◆ Work required ◆
Each entry must be reproduced precisely as it stands.

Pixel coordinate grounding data
"""
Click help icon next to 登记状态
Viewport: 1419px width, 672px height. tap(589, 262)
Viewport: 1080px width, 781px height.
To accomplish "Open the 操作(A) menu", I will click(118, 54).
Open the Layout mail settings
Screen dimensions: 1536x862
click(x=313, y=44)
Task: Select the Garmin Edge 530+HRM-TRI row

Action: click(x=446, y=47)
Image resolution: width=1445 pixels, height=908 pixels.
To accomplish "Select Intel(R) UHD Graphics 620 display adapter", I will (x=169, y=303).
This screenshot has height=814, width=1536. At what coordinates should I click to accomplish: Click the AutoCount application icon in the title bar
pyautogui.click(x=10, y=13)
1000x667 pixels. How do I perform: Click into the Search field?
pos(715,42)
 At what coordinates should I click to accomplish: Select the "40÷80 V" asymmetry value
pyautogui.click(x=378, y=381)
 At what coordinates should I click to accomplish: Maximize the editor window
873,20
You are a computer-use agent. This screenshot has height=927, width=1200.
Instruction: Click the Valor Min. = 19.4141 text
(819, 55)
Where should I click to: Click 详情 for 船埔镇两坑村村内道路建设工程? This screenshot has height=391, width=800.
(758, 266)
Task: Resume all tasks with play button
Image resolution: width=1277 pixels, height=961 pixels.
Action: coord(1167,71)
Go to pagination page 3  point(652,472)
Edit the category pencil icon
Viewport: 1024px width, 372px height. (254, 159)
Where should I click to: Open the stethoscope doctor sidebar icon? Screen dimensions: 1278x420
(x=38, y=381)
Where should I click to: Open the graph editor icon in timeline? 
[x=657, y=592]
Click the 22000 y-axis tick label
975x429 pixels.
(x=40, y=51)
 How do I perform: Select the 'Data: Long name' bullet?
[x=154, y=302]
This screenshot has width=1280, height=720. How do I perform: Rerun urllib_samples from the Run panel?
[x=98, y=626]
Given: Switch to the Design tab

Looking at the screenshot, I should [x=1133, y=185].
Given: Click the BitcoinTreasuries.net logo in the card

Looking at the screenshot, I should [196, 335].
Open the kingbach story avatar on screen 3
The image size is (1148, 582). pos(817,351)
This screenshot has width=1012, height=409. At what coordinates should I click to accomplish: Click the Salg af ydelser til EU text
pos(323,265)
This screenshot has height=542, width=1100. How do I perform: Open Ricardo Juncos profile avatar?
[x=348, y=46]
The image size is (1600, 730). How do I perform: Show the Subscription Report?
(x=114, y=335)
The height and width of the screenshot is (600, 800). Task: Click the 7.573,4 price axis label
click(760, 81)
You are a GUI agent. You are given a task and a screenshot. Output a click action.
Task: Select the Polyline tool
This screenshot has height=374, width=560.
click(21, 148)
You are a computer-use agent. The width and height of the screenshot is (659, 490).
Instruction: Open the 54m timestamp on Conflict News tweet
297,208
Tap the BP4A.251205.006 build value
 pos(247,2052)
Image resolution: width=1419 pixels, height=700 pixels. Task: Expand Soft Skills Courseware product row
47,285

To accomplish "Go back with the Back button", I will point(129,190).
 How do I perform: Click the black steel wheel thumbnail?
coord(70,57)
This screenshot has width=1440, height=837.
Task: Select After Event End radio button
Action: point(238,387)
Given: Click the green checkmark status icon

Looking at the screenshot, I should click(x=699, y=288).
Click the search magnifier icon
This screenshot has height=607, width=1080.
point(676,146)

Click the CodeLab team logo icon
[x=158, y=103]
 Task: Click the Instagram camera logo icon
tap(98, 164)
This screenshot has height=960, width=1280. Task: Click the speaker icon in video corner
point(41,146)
"""
◆ Reply ◆
Click help icon next to 登记状态
Viewport: 1419px width, 672px height. tap(589, 262)
Viewport: 1080px width, 781px height.
To accomplish "Open the 操作(A) menu", I will click(118, 54).
Open the Layout mail settings
Screen dimensions: 1536x862
click(x=313, y=44)
Task: Select the Garmin Edge 530+HRM-TRI row

Action: click(x=446, y=47)
Image resolution: width=1445 pixels, height=908 pixels.
To accomplish "Select Intel(R) UHD Graphics 620 display adapter", I will (x=169, y=303).
This screenshot has height=814, width=1536. At what coordinates should I click to accomplish: Click the AutoCount application icon in the title bar
pyautogui.click(x=10, y=13)
1000x667 pixels. How do I perform: Click into the Search field?
pos(715,42)
 At what coordinates should I click to accomplish: Select the "40÷80 V" asymmetry value
pyautogui.click(x=378, y=381)
 At what coordinates should I click to accomplish: Maximize the editor window
873,20
You are a computer-use agent. This screenshot has height=927, width=1200.
Instruction: Click the Valor Min. = 19.4141 text
(819, 55)
Where should I click to: Click 详情 for 船埔镇两坑村村内道路建设工程? This screenshot has height=391, width=800.
(758, 266)
Task: Resume all tasks with play button
Image resolution: width=1277 pixels, height=961 pixels.
Action: coord(1167,71)
Go to pagination page 3  point(652,472)
Edit the category pencil icon
Viewport: 1024px width, 372px height. (254, 159)
Where should I click to: Open the stethoscope doctor sidebar icon? Screen dimensions: 1278x420
(x=38, y=381)
Where should I click to: Open the graph editor icon in timeline? 
[x=657, y=592]
Click the 22000 y-axis tick label
975x429 pixels.
(x=40, y=51)
 How do I perform: Select the 'Data: Long name' bullet?
[x=154, y=302]
This screenshot has width=1280, height=720. How do I perform: Rerun urllib_samples from the Run panel?
[x=98, y=626]
Given: Switch to the Design tab

Looking at the screenshot, I should [x=1133, y=185].
Given: Click the BitcoinTreasuries.net logo in the card

Looking at the screenshot, I should [196, 335].
Open the kingbach story avatar on screen 3
The image size is (1148, 582). pos(817,351)
This screenshot has width=1012, height=409. At what coordinates should I click to accomplish: Click the Salg af ydelser til EU text
pos(323,265)
This screenshot has height=542, width=1100. How do I perform: Open Ricardo Juncos profile avatar?
[x=348, y=46]
The image size is (1600, 730). How do I perform: Show the Subscription Report?
(x=114, y=335)
The height and width of the screenshot is (600, 800). Task: Click the 7.573,4 price axis label
click(760, 81)
You are a GUI agent. You are given a task and a screenshot. Output a click action.
Task: Select the Polyline tool
This screenshot has height=374, width=560.
click(21, 148)
You are a computer-use agent. The width and height of the screenshot is (659, 490).
Instruction: Open the 54m timestamp on Conflict News tweet
297,208
Tap the BP4A.251205.006 build value
 pos(247,2052)
Image resolution: width=1419 pixels, height=700 pixels. Task: Expand Soft Skills Courseware product row
47,285

To accomplish "Go back with the Back button", I will point(129,190).
 How do I perform: Click the black steel wheel thumbnail?
coord(70,57)
This screenshot has width=1440, height=837.
Task: Select After Event End radio button
Action: point(238,387)
Given: Click the green checkmark status icon

Looking at the screenshot, I should click(x=699, y=288).
Click the search magnifier icon
This screenshot has height=607, width=1080.
point(676,146)

Click the CodeLab team logo icon
[x=158, y=103]
 Task: Click the Instagram camera logo icon
tap(98, 164)
This screenshot has height=960, width=1280. Task: Click the speaker icon in video corner
point(41,146)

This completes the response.